### Extract provided
Depending on your perspective, one of the wonderful, or intimidating, or annoying things about the holidays are the decadent recipes that only make an appearance once or twice per year. They’re more involved and thus reserved just for special occasions, a labor of love to bring them to the holiday table for all to enjoy. Take our recipe for croquembouche, for example. Does it take some effort to assemble? It sure does. But wow, does it make a show-stopping and delicious centerpiece!
But that’s part of the allure of such recipes. As with love, absence makes the heart grow fonder. You look forward to the recipe all year, and it becomes intimately associated with a certain holiday or holidays, and all the eager anticipation that goes along with that. The making of the recipe, meanwhile, becomes family ritual alongside other traditions like trimming a Christmas tree. Like Kelli’s extended family, who for decades has gathered ’round the kitchen table to make a mammoth batch of kolachkis that gets slowly but steadily devoured over the course of Advent.
I suspect this new gluten-free recipe for Paris-Brest just might become another annual holiday tradition. Its peculiar name—at least to Americans like us—comes from a famous French bicycle race between those two cities that began in 1890. The pastry was created in 1910 to commemorate the race, and it’s become a widely popular dessert in France since. The pastry is made from pate a choux, and it’s shape resembles a bicycle wheel. But of course, it also looks suspiciously like a wreath, which it makes it perfect for the holidays.

### Instructions
1) According to the Paris-Brest passage, in what year was the pastry created?
2) Return the portion of the Paris-Brest passage between "But that’s part" and "course of Advent.", inclusive.

### Information given
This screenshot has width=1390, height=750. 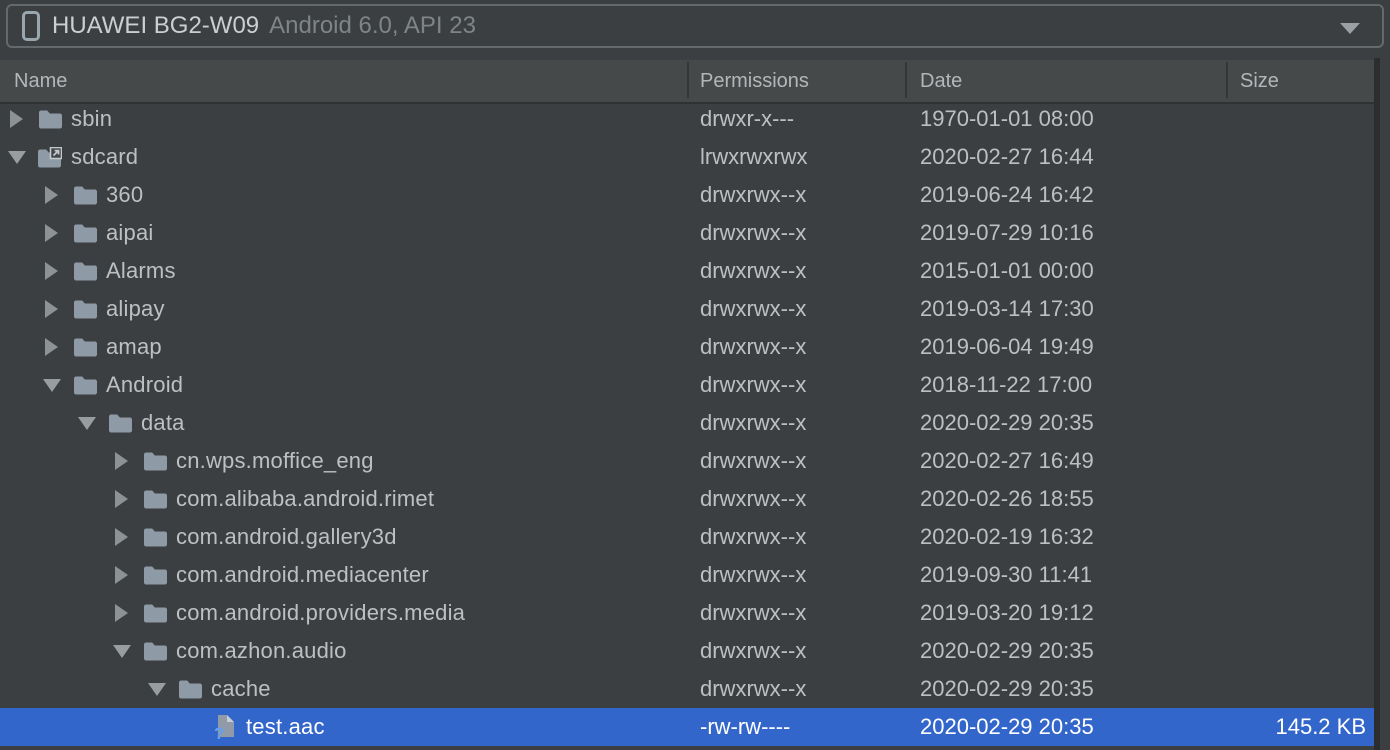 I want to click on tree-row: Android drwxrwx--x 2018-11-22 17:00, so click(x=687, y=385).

* * *

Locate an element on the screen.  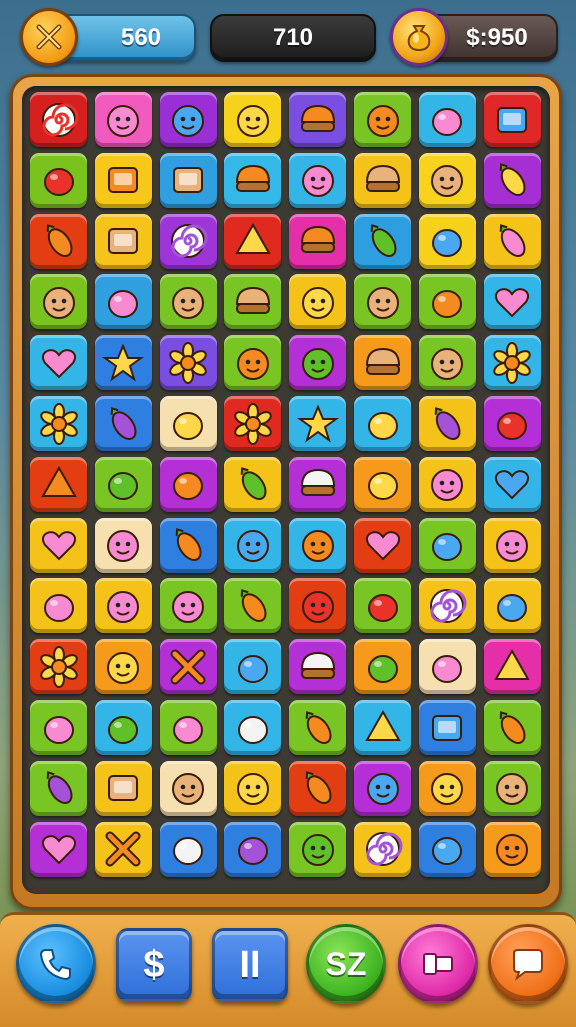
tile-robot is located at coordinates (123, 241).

### Written answers
1) 1910

2)
But that’s part of the allure of such recipes. As with love, absence makes the heart grow fonder. You look forward to the recipe all year, and it becomes intimately associated with a certain holiday or holidays, and all the eager anticipation that goes along with that. The making of the recipe, meanwhile, becomes family ritual alongside other traditions like trimming a Christmas tree. Like Kelli’s extended family, who for decades has gathered ’round the kitchen table to make a mammoth batch of kolachkis that gets slowly but steadily devoured over the course of Advent.